--- START ---

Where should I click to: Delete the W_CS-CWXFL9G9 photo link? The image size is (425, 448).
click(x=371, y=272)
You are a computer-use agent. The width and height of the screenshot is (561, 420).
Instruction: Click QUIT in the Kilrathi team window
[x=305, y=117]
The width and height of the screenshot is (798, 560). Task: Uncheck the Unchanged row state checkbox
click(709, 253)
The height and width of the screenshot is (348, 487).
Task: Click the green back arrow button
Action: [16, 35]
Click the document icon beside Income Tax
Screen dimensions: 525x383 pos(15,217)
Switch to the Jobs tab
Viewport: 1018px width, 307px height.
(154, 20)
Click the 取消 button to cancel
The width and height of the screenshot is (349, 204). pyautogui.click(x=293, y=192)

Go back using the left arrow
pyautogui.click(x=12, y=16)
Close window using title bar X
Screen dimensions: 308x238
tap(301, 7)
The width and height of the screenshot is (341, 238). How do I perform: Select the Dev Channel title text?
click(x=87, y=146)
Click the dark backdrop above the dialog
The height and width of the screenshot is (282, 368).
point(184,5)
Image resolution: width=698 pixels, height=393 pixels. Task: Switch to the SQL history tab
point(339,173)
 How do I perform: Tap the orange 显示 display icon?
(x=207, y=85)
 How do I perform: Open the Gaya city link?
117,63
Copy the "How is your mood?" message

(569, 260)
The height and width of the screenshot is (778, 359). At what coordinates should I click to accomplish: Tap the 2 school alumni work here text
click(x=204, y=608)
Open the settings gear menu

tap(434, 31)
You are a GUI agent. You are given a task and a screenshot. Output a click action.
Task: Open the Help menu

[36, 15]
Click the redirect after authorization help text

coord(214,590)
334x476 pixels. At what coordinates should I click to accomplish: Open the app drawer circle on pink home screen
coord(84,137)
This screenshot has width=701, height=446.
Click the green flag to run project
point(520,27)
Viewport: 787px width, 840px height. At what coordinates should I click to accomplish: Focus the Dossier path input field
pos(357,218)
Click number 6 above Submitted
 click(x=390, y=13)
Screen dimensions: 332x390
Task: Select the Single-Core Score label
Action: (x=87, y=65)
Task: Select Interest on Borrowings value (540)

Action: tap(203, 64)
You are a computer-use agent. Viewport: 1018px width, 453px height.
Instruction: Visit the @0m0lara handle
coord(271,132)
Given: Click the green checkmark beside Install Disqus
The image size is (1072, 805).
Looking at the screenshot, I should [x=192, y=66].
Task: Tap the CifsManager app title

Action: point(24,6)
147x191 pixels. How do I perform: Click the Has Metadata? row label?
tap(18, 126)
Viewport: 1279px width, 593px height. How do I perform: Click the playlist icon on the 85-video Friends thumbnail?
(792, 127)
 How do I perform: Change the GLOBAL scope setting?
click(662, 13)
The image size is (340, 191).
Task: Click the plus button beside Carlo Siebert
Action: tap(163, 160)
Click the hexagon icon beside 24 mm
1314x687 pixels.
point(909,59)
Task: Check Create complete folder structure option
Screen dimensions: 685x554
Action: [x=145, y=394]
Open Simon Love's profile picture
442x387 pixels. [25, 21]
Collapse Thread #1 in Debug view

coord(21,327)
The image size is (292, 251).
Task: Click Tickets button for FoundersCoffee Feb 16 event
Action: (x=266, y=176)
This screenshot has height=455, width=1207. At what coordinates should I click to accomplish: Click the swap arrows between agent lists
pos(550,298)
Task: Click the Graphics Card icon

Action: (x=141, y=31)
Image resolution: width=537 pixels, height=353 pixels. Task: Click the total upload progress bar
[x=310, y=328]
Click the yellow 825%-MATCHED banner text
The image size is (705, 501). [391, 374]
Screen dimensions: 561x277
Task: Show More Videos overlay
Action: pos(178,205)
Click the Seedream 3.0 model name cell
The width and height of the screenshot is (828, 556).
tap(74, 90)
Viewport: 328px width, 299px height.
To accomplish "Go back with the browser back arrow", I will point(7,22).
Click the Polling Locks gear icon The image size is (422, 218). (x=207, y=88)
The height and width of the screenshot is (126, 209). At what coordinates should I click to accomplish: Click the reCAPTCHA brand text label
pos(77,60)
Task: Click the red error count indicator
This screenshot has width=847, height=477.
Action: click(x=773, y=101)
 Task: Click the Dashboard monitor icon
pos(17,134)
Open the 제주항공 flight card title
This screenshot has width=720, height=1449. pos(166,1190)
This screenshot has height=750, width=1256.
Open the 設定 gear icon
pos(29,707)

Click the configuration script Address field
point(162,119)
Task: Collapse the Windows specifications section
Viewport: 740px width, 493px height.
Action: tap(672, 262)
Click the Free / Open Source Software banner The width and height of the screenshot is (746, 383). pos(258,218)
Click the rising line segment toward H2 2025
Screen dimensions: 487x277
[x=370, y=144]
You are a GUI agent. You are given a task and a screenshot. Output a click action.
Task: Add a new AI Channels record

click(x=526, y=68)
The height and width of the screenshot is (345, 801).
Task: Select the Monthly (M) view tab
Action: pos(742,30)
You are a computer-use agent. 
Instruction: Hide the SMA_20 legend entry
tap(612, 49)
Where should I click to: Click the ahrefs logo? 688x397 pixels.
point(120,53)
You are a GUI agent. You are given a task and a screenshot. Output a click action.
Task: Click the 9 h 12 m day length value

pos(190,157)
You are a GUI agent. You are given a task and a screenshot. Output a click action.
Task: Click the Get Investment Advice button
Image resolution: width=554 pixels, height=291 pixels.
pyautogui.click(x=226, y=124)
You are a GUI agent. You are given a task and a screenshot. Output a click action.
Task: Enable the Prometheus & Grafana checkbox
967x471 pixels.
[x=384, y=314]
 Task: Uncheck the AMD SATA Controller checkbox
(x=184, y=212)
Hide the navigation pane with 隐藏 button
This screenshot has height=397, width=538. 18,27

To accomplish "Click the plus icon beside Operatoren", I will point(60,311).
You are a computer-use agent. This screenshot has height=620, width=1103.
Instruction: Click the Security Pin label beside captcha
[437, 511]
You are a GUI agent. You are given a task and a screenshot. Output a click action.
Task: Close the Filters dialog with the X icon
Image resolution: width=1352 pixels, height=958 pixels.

--- END ---

Task item
Pull every line holding "computer" out of the records.

Your response
You are a computer-use agent. The width and height of the screenshot is (561, 420).
You are a computer-use agent. Viewport: 1018px width, 453px height.
You are a computer-use agent. 
You are a computer-use agent. This screenshot has height=620, width=1103.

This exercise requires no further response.